Nasci durante a Ditadura Militar; mas eu era ainda uma criança quando a vi caminhando para o seu fim, de modo que eu tenho de vivência do período de exceção algumas poucas referências e todas elas ruins. O meu aprendizado sobre aquele período foi adquirido de modo quase todo livresco, quer lendo narrativas dos que eram considerados subversivos e comunistas, quer lendo o que um e outro defensor da pátria, da família, de Deus e da liberdade escreveram dando os seus testemunhos dos fatos. E, em que pese a verdade histórica que diz que houve prática de crimes do lado dos subversivos, eu nunca e jamais aceitarei que, ao se contrapor a isso, o Estado, como representação do processo civilizatório, tenha considerado que era legítimo e necessário praticar toda sorte de tortura e de humilhações contra os seus opositores, além de assassinatos e sumiços de corpos que nunca foram encontrados. E são esses horrores que Jair Bolsonaro defende e prega em seu messianismo perverso.

Para quem tinha e tem um mínimo de consciência de valores, como bem comum e harmonia social, só o fato de alguém louvar torturadores, assassinos e delinquentes já diz mais do que o suficiente de sua personalidade maligna. Mas, ao que parece, foi preciso que ocorresse uma pandemia mortal para que pelo menos parte dos fanáticos de Jair Bolsonaro enxergasse finalmente toda a malignidade e desumanidade que o constitui e que ele, doentiamente vaidoso, faz questão de exaltar. Foi preciso o acontecimento de uma pandemia mortal para que Jair Bolsonaro revelasse que é muito mais abjeto, vil, torpe, mesquinho, repugnante e nocivo para os ideais de uma sociedade democrática do que ele aparentava ser.

Enquanto a contaminação pelo coronavírus grassava, Jair Bolsonaro desacreditava a gravidade da doença.

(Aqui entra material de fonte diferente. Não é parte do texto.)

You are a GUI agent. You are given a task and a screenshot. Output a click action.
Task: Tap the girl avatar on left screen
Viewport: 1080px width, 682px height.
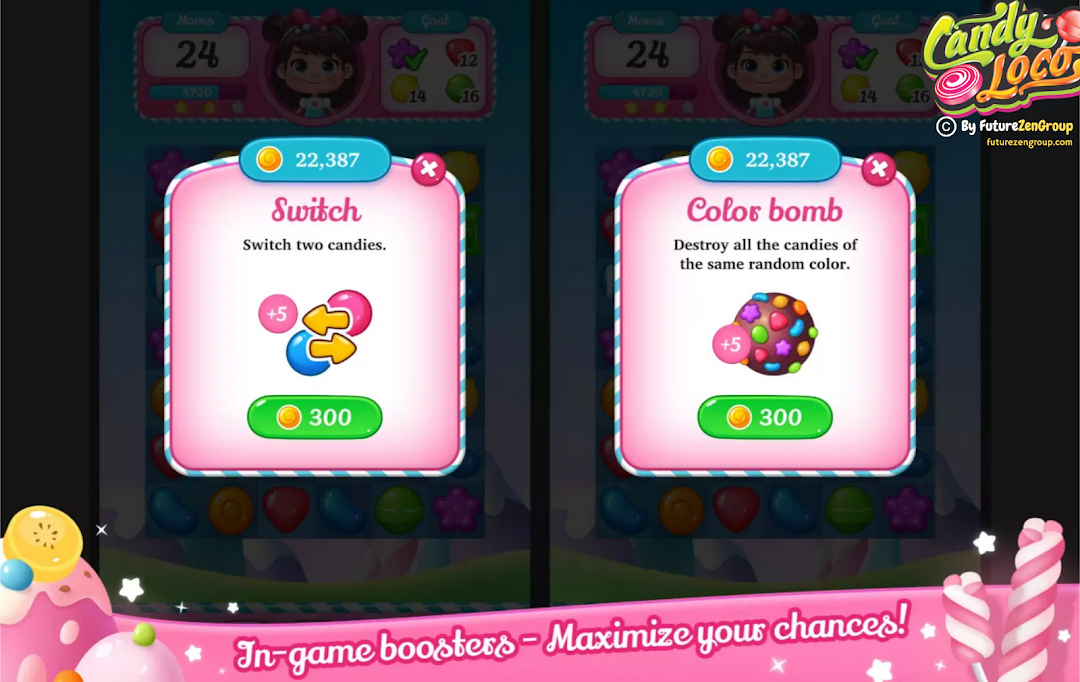pyautogui.click(x=315, y=67)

Enquanto o número de contaminados crescia velozmente, Jair Bolsonaro incentivava os seus seguidores a invadir hospitais para ver se era aquilo mesmo. Enquanto famílias choravam pelos seus mortos, Jair Bolsonaro promovia motociatas, cavalgava, andava de jetski, voava de helicóptero e pedia que o povo voltasse para as ruas. Enquanto a pandemia cobria de luto todo um país, Jair Bolsonaro apoiava e participava de atos antidemocráticos repetindo, à exaustão, em tom sempre ou quase sempre, intimidatório, que qualquer hora dessas o Brasil iria ser tomado por forças realmente garantidoras da lei e da ordem contra “aqueles que insistem em jogar fora das quatro linhas”.

Hoje, dia 31 de dezembro de 2022, não se encontra neste país o homem que tanto ameaçou as instituições e os seus opositores. O homem que passou quatro anos dizendo que iria fazer e acontecer embarcou ontem, num avião, rumo à Flórida, nos Estados Unidos, carregando consigo e em sua pesada bagagem, o estigma da derrota e a pecha de covarde, logo ele que, do alto de sua propagandeada imbrochabilidade, se apresentava como o fodão que este país jamais teve outro igual.

Jair Bolsonaro foi embora e deixou para trás uma grande massa de iludidos, parte da qual está até agora nas portas de quartéis clamando, orando e pedindo a Deus que o Messias volte logo, volte e convença, de uma vez por todas, as Forças Armadas a novamente decretar e estabelecer uma ditadura militar neste país. E eu espero que algum dia todas essas pessoas, todos esses milhões de eleitores, ditos defensores da pátria, da família, de Deus e da liberdade, olhem para trás e vejam os males que, na verdade, eles defenderam, praticaram e ajudaram a disseminar.

Que louvados nunca sejam aqueles que pregam o ódio, o preconceito, o morticínio, a intolerância e a desumanidade. Amém!